Erika Gifford, The University of Findlay
As a new scholar in the field of rhetoric and composition, there were a number of new terms included in this book that were easy enough on their own, but difficult when introduced all at once in a complex argument designed to further the definitions of those words. I would recommend readers have a background in assemblage and/or new materialist rhetoric (NMR) to help keep track of how she hopes craft can change them. If that is not available, keeping careful track of definitions as they are introduced, and intentional reading was helpful for me. The message of this book is certainly worth the effort I put in to understand it.
This book may be useful for people who are doing research on rhetoric and material objects. Since reading Making Matters, I have begun a primary source research project at a museum in my area looking at the rhetoric of cookbooks. While I ended up going with another theoretical framework, my new background in NMR was helpful in beginning to peel back the layers of influence on the cookbooks I was working with. Gruwell’s work reminded me to look for intra-actions, for non-human influences, and to study how the materiality of the object contributes to its message.

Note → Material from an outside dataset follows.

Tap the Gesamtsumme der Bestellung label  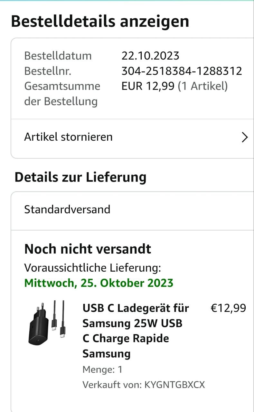coord(62,94)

I think the biggest application of this text comes with AI writing. While written before programs like ChatGPT were released and made popular, this book can provide a basis from which to create a framework for dealing with those non-human, material actors people now compose with. Specifically as a teacher of first year composition, this book has helped me address proper citation ethics is I push students to question who is being left out of a conversation when a chatbot generates text, and provided a theory on which to form a response when students turn in AI generated material as their own work withought proper citations of the tools that got them there.
This application goes hand in hand with my call for further research: ChatGPT is in some ways just the newest material actor joining the scene of hundreds of other influences to our writing, but it certainly has opened people’s eyes to the intra-actions between non-humans, material objects, and the writer. While this book can begin to address AI in a way that seems ahead of its time, the conversation is moving quickly, and this book’s argument may lose poignancy if it does not jump on the kiros (which Gruwell defines as an opportune time) our discipline currently faces.